Another large portion of data science is aggregating and processing the data. Most data sets are super messy, and require a lot of pre-processing, and this is why employers want data scientist to understand the fundamentals of programming. For these problems, explaining your logic outloud to the interviewer is the most important thing to do. Once you come up with a solution, you’ll probably be asked to explain the run-time of your algorithm and come up with a way to make your algorithm run faster.

  1. What is your favorite programming language and why?
  2. Tell me about an algorithm you’ve recently created.
  3. How would you clean a data set in Python (or any other language)?
  4. {Whiteboard} Given a list A of objects, and another list B which is identical to A except that one element is removed, how would you find which element is missing?
  5. {Whiteboard} Write a Python function that displays the first n Fibonacci numbers.
  6. {Whiteboard} Write a function that prints the least integer that is not present in a given list and cannot be represented by the summation of the sub-elements of the list.
  7. Given a binary tree and a node, print all cousins of given node.

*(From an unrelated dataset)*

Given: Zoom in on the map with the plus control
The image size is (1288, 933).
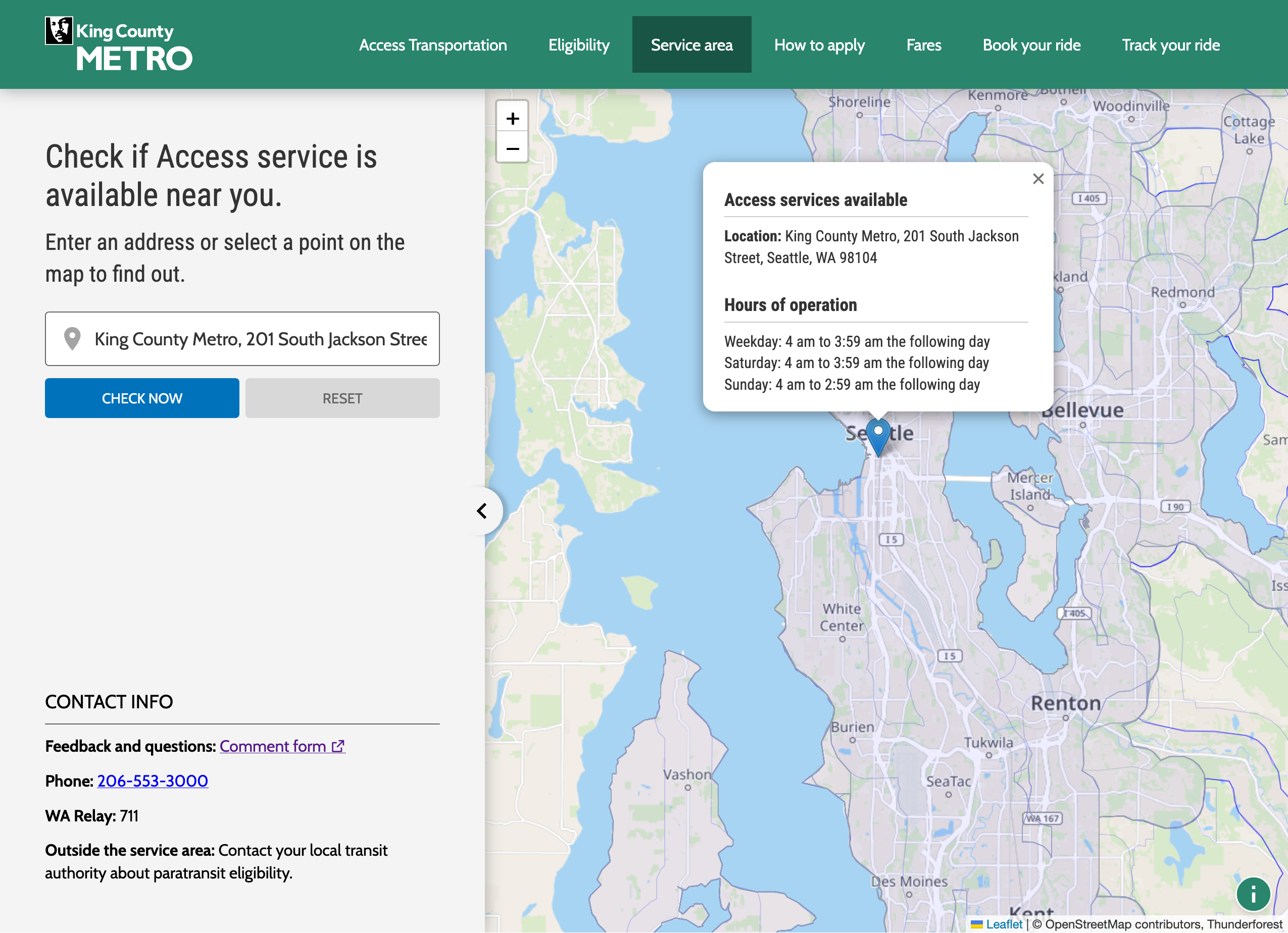Looking at the screenshot, I should click(512, 118).
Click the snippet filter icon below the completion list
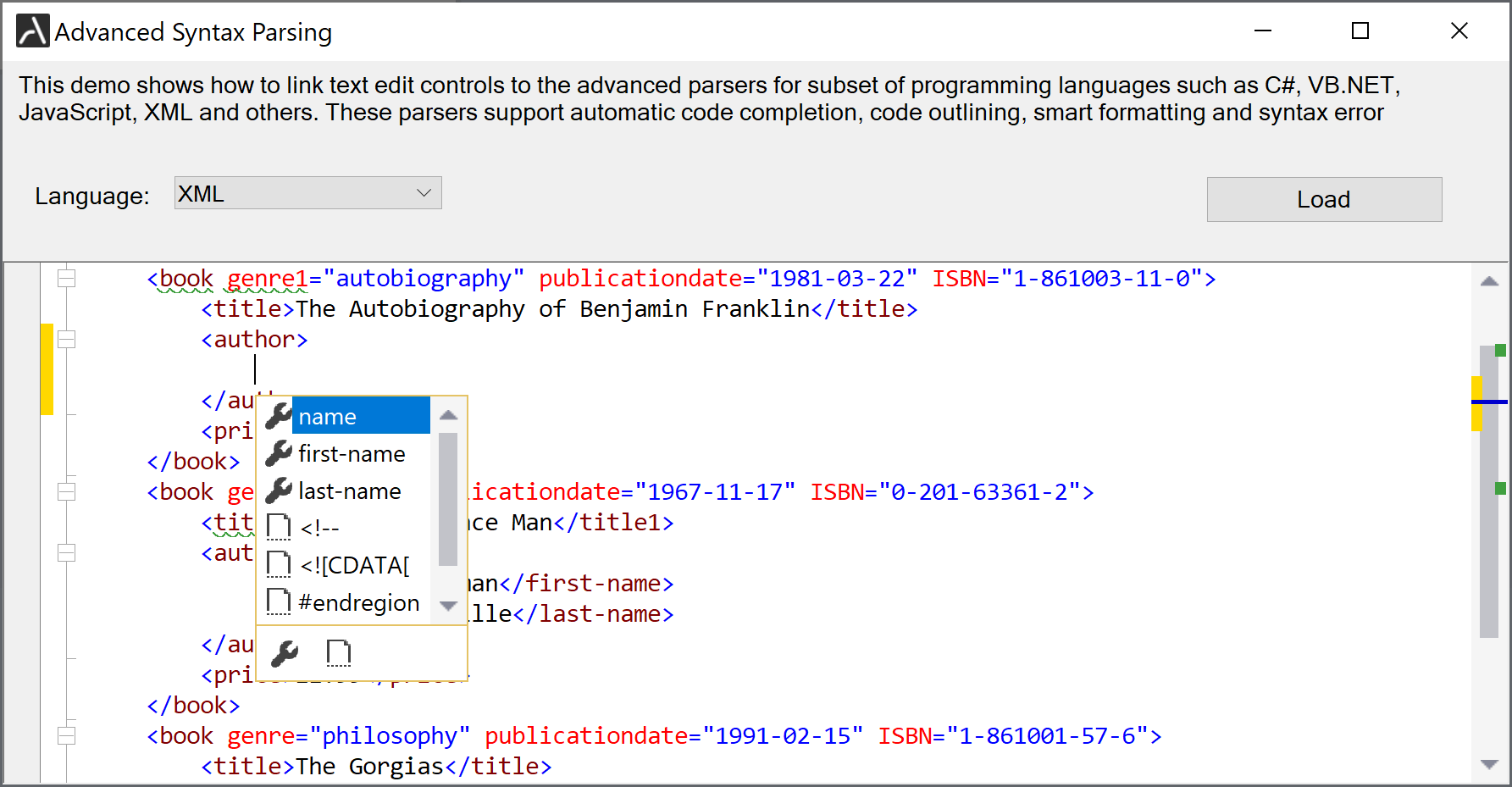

Note that siblings should not be printed.
  8. Given a list of tweets, determine the top 10 most used hashtags.
  9. You have a stream of data coming in of size n, but you don’t know what n is ahead of time. Can you write an algorithm that will take a random sample of k elements?
  10. Can you write an algorithm that can calculate the square root of a number.

SQL

As a data scientist, being able to pull data from the source is very important to a lot of employers. Knowing basic SQL will help you glide right through the SQL questions of your interview with ease.

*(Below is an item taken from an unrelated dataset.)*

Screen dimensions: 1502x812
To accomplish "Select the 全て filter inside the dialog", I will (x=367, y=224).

  1. What does the GROUP BY function in SQL do?
  2. What is the difference between an inner join and a union?
  3. How do you eliminate duplicate rows from a query result?
  4. Given a impressions table with ad_id, click (a boolean indicator that the ad was clicked), and date, can you write a SQL query that will tell me the monthly click-through-rate all ads?
  5. Can you write a query that returns the name of each department and a count of the number of employees in each? Below are the tables' schema:
    • EMPLOYEES containing: Emp_ID (Primary key) and Emp_Name
    • EMPLOYEE_DEPT containing: Emp_ID (Foreign key) and Dept_ID (Foreign key)
    • DEPTS containing: Dept_ID (Primary key) and Dept_Name

Behavioral + Cultural fit

You can be a great data scientist or data analyst ever, but if you don’t mesh with the culture that could prevent you from suceeding in the role, or being hired in the first place. Because of this, it's important to have a few situations prepared prior to interviewing that highlight your character and capabilities! Keep it cool, and let your personality shine through!

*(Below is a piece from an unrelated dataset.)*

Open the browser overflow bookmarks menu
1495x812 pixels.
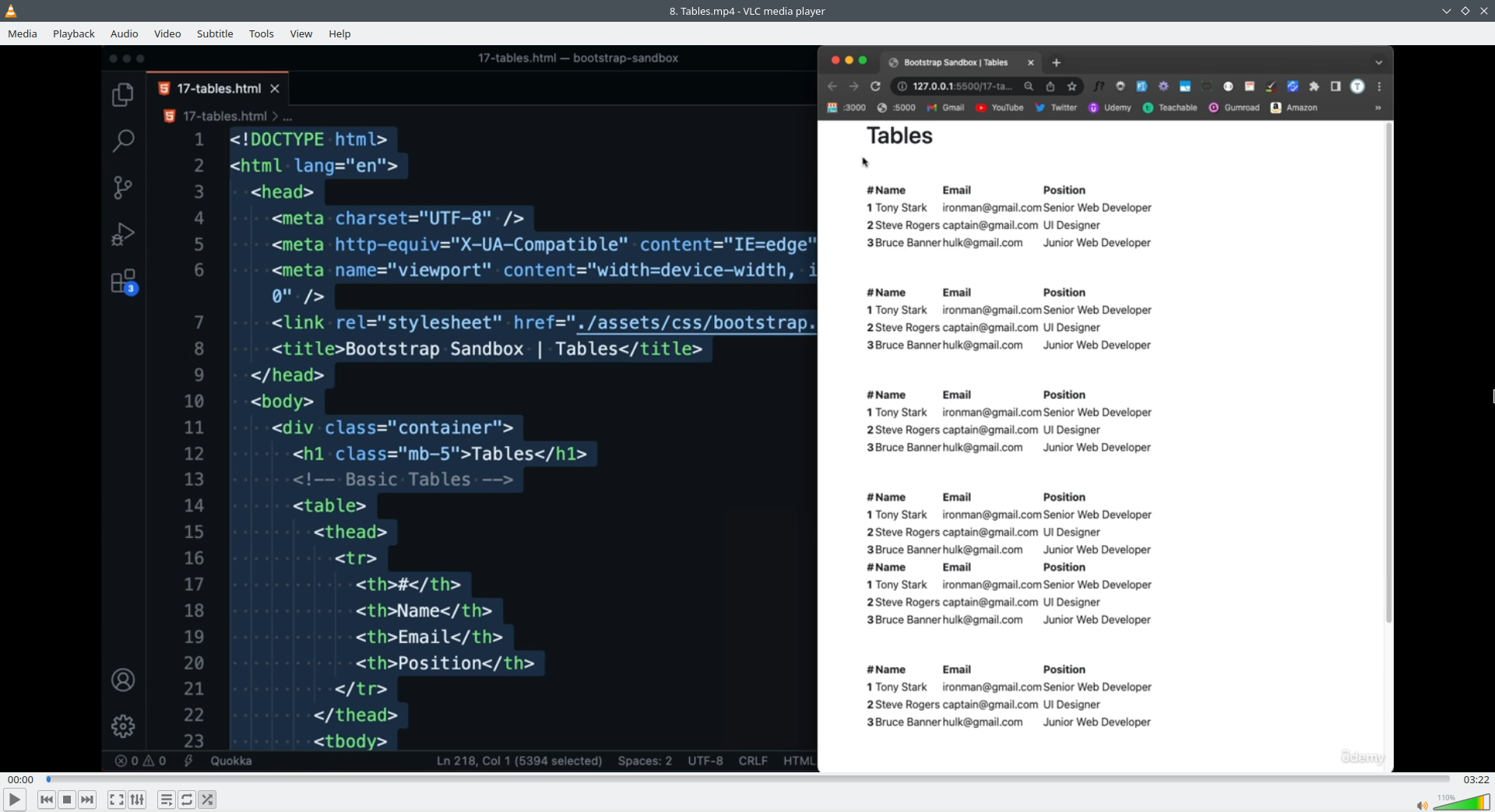[x=1377, y=107]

  1. Introduce me to something you’re passionate about.
  2. Tell me about a time you failed, and what you have learned from it.
  3. What have you done in your previous job that you are really proud of?
  4. What’s a project you would want to work on at our company?
  5. Tell me about a time where you resolved a conflict.
  6. Tell me about a time when you took initiative.
  7. Suppose you encounter a tedious, boring task. How would you deal with it and motivate yourself to complete it?
  8. What are your top 5 predictions for the next 20 years?
  9. What personality traits do you butt heads with?
  10. If you had one superpower, what would it be?